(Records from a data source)
* * * * * * *

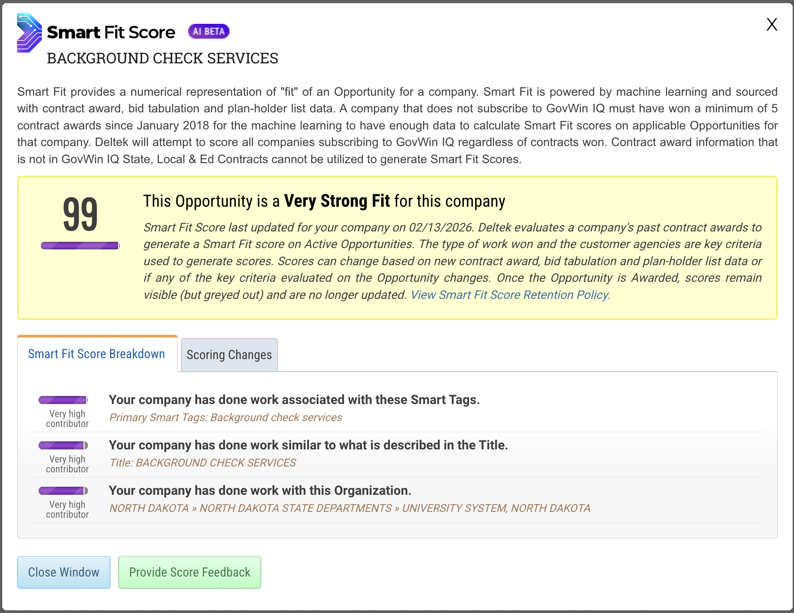Screen dimensions: 794x613
Task: Click the contributor bar next to Title criteria
Action: click(63, 445)
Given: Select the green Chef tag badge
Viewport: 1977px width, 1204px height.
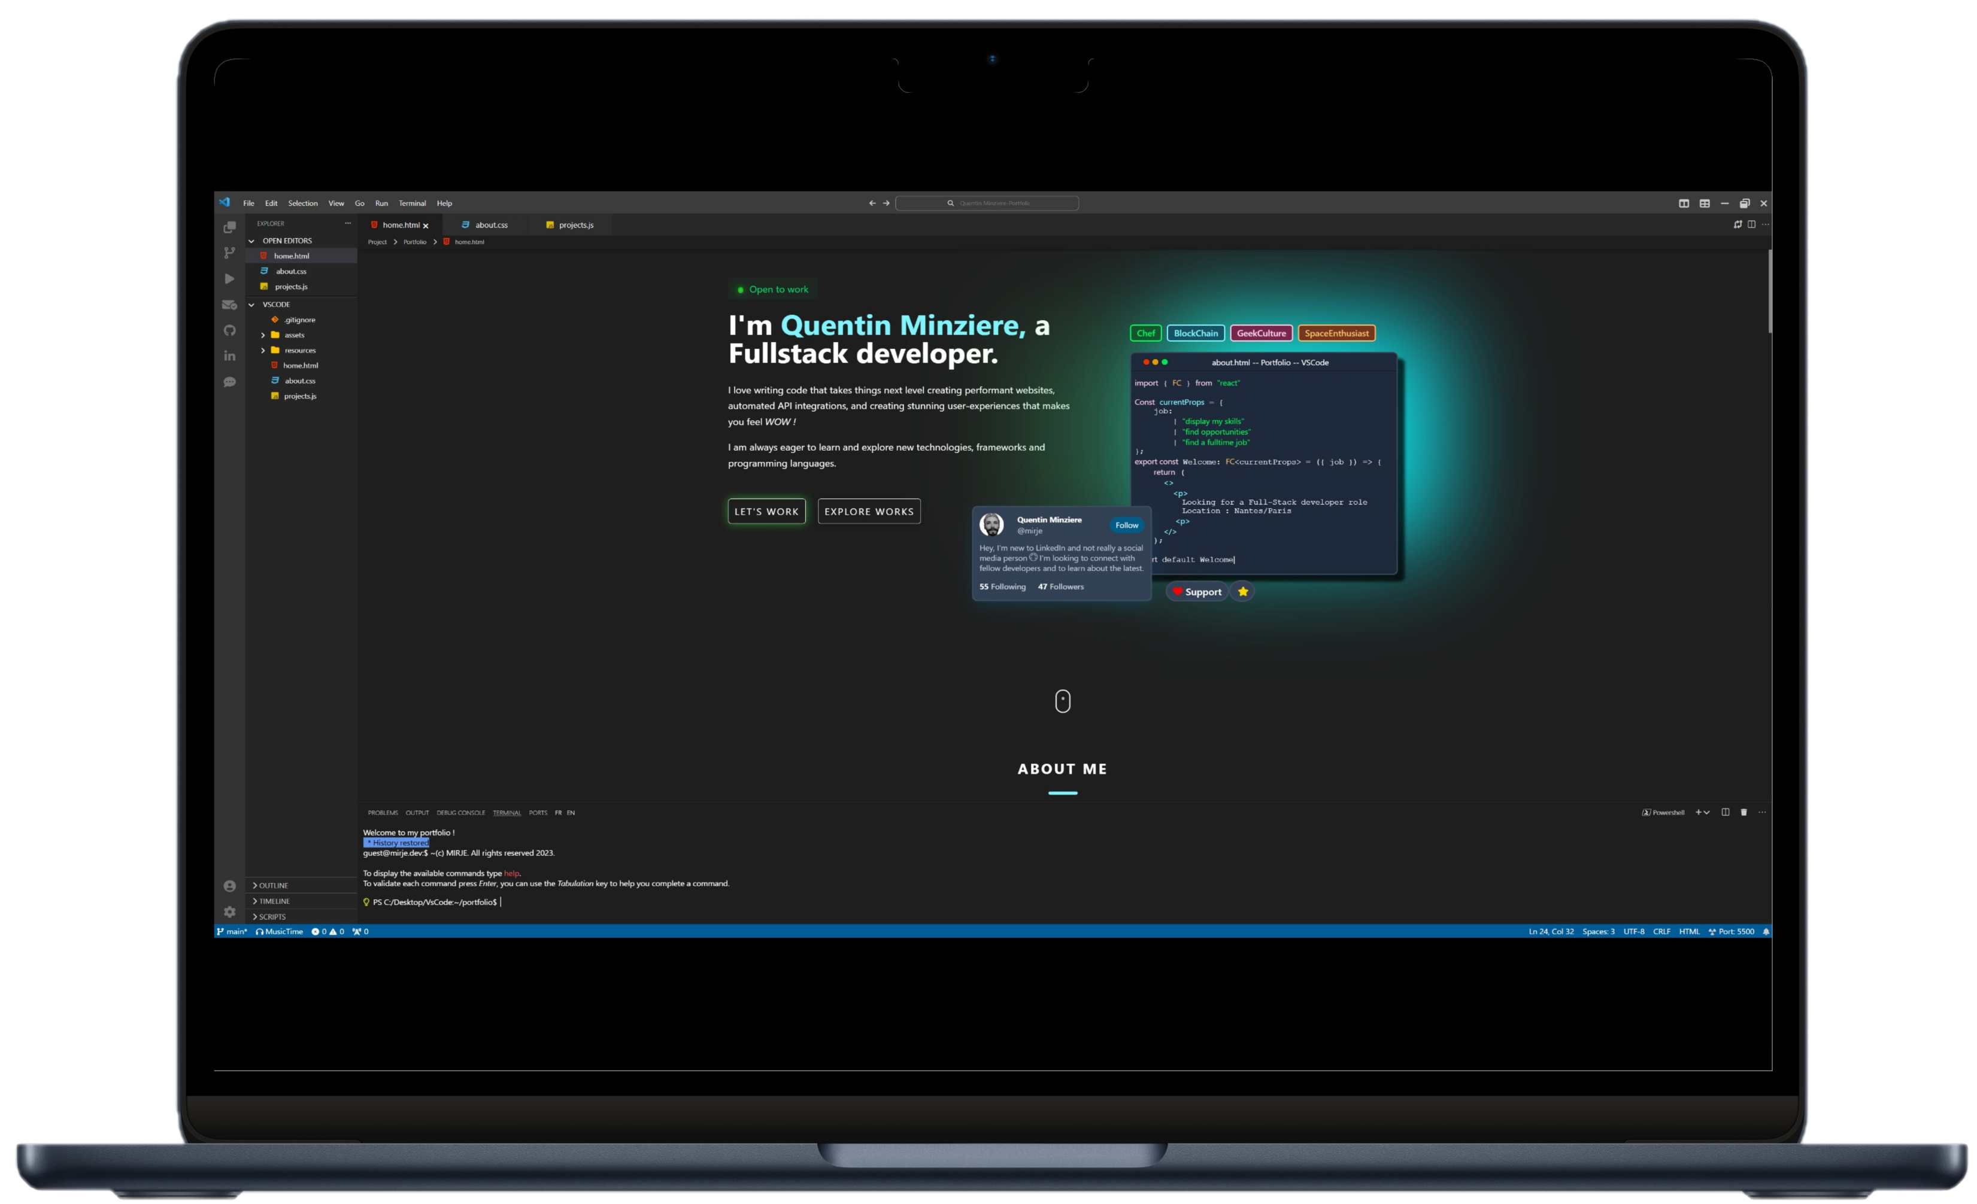Looking at the screenshot, I should click(1145, 333).
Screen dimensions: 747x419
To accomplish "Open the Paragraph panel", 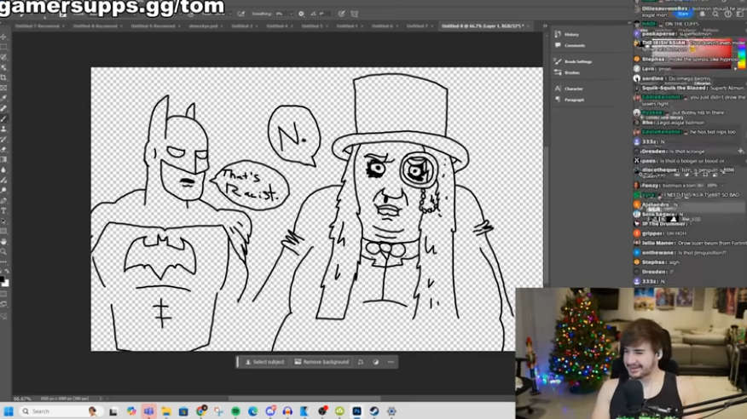I will coord(574,100).
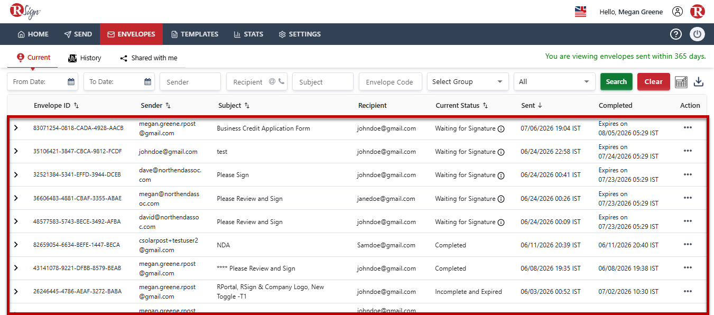Open the TEMPLATES menu
Viewport: 714px width, 315px height.
tap(194, 34)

* * * * * * *

[Instructions for the task]: List every line of the items that contains the word "width".

[Task result]:
Viewport: 1977px width, 1204px height.
Viewport: 714px width, 315px height.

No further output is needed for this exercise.